On peut se considérer comme asocial et trainer sur les réseaux sociaux. Si cela peut sembler contre nature, ça n’en reste pas moins compatible. Il peut même s’agir d’une aubaine lorsque l’on est mal à l’aise et maladroit sur l’aspect relationnel.

Mon utilisation de LinkedIn s’articule principalement autour d’une démarche professionnelle. Par nature, je ne suis pas un véritable “réseauteur”. Au contraire, j’ai une fâcheuse tendance à ne pas laisser de traces alors que la logique serait de tisser des liens. Sans doute parce que le concept de “faire carrière” m’est totalement étranger. Néanmoins, les opportunités qu’offre un réseau professionnel sont précieuses en termes de développement commercial, de veille et d’intérêt personnel.

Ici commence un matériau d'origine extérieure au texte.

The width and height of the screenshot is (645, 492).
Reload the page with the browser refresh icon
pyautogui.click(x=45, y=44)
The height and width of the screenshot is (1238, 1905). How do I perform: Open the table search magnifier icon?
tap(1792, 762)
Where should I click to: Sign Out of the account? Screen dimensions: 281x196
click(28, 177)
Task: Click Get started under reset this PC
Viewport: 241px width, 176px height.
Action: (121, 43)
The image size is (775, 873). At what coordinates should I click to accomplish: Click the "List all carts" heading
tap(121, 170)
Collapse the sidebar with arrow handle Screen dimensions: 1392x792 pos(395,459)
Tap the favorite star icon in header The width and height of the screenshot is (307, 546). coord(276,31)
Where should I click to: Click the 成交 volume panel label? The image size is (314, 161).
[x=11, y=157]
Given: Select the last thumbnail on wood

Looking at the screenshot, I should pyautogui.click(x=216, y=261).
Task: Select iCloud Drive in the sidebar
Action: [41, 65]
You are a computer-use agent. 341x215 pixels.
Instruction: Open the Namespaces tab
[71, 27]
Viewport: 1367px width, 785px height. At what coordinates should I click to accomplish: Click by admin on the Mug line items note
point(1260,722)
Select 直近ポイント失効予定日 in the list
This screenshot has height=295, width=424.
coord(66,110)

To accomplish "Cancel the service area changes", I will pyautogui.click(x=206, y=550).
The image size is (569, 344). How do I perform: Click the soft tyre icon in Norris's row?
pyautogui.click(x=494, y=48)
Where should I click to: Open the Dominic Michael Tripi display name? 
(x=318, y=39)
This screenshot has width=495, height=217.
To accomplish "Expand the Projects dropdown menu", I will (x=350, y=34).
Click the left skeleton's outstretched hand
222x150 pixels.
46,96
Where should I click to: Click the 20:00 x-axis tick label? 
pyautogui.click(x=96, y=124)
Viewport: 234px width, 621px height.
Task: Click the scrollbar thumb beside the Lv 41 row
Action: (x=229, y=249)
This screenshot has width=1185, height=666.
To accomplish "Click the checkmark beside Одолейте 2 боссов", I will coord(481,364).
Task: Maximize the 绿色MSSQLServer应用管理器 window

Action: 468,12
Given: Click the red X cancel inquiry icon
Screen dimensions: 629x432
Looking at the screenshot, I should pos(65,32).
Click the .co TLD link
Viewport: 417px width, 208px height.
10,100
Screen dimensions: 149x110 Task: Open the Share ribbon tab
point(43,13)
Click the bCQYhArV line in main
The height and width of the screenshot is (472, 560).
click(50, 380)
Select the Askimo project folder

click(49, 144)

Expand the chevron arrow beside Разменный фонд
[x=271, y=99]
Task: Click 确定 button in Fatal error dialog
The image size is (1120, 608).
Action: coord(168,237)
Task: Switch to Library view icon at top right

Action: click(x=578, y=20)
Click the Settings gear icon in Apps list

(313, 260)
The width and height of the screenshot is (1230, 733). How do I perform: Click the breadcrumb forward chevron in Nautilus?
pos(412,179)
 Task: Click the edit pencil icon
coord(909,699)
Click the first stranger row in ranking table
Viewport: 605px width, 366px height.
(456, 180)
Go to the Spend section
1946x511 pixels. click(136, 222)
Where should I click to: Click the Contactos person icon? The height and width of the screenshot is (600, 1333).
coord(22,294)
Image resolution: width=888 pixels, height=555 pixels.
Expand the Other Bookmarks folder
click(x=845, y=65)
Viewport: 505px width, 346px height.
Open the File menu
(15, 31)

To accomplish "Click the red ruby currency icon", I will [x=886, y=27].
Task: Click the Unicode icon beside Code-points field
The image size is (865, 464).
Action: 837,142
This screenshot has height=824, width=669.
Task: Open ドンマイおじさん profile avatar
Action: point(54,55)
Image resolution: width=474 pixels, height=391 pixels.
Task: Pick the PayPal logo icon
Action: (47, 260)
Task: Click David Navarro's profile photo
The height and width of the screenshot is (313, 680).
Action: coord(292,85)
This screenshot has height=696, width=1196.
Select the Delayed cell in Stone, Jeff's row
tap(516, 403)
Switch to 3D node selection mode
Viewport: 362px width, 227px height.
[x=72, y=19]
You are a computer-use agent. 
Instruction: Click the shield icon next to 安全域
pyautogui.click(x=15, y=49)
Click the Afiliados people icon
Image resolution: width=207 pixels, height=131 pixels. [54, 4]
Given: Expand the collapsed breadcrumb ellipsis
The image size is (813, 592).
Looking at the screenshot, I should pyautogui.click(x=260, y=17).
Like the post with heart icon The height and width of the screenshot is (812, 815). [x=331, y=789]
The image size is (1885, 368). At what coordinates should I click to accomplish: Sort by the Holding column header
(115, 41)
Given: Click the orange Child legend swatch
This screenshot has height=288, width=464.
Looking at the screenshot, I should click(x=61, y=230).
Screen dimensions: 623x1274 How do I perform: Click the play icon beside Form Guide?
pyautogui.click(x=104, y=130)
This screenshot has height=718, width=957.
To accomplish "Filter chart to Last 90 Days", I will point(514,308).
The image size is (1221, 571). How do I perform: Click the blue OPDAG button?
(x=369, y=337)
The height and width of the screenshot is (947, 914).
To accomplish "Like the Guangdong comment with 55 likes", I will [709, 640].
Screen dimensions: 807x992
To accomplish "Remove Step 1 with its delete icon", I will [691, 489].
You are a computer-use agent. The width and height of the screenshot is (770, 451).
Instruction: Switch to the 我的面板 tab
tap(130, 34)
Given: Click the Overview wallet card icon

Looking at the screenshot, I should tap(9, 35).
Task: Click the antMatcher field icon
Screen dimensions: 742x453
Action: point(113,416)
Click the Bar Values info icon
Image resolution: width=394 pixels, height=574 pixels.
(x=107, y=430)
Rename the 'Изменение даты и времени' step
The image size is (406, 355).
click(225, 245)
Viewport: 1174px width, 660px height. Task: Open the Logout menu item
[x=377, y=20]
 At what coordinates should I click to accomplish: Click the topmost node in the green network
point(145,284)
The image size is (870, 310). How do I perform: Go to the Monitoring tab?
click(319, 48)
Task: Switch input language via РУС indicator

De fait, je ne lance pas des invitations à tout vent. Hormis mes amis et relations professionnelles directes et de longue date, je segmente autant que faire ce peut mes différents contacts. Je prends systématiquement le temps de consulter le profil d’une personne avant de cliquer sur le fameux bouton “Se connecter”, ou non. D’abord pour prendre connaissance de son parcours, ensuite pour me faire une idée son usage de cet outil et enfin pour déterminer si cette personne correspond bien à l’une de mes 3 grandes catégories de contacts recherchés.

La première catégorie regroupe des contacts intéressants pour l’entreprise qui m’emploie en vue d’un développement commercial. Qu’il s’agisse de la mise en place d’une action commerciale ciblée ou d’une étude des comportements et besoins en vue d’acquérir une première feuille de route dans la mise en place d’un nouveau produit ou d’un nouveau service. Je trouve plus riche d’enseignements les interventions de nos clients types que les seuls analyses dans les médias spécialisés. Dans ce groupe, vous y trouverez des trésoriers, des comptables, des contrôleurs de gestion et autres directeurs financiers. Dans le fond, il s’agit pour moi d’assurer une veille des marchés et des tendances et d’apprendre à en tirer soit directement des opportunités d’affaires, soit matière à étudier le développement éventuel de nouveaux modèles.

La seconde catégorie recueille des profils plus variés : relations presse et/ou publiques, journalistes et rédacteurs, métiers de la communication et du marketing, chercheurs et universitaires, recherche et développement ainsi que, de plus en plus, ces nouveaux métiers qui se veulent du “Digital”. Mon intérêt y est bien plus personnel puisque, au delà de ma fonction première d‘“informaticien”, j’ai toujours eu une attirance pour cette zone floue où plusieurs disciplines se croisent et se recoupent dans le but parfois inavoué de découvrir quelque chose d’entièrement nouveau et majeur mais représentant indiscutablement un véritable bouillon de culture dans lequel l’innovation peut trouver l’une de ses sources. Sans surprise, cette catégorie est celle qui alimente le plus ma veille technologique et tendancielle. Un peu comme le premier pas dans une démarche de prospective.

La troisième et dernière catégorie, enfin, est celle de mes pairs (ou assimilés, pour plus de modestie). Il s’agit de profils un temps assez proches du mien et qui évoluent ou ont évolués de différentes manières, soit en se spécialisant, soit en agrégeant de nouvelles compétences hors sphère technique (souvent des compétences managériales et de conduite de projets complexes). Arrivant par la technique pure et étant autodidacte, si j’ai appris avec le temps à soigner mon syndrome de l’imposteur, je n’en ai pas pour autant perdu de vue mes lacunes. J’ai donc un besoin vital de multiplier mes différentes sources d’apprentissage et d’opinions ainsi qu’un intérêt certain à bénéficier des retours d’expériences d’autrui. Il s’agit, pour moi, de la seule façon de ne pas risquer de finir par stagner dans mon microcosme quotidien.

Cela va sans dire, en retour, j’espère un peu le même type de comportement lorsque je reçois une invitation. Malheureusement, de plus en plus souvent, beaucoup d’entre elles émanent de profils commerciaux. Ces derniers fonctionnent bien souvent à l’ancienne et se montrent simplement intrusifs et intéressés par le simple fait de vendre leur came. Ils se contentent bien souvent d’un intitulé de poste, d’une zone géographique et dégaineront l’invitation sans même jeter un coup d’œil au profil. Autant dire que pour ceux-là, ma nature reprend vite le dessus et ces invitations sont froidement déclinées.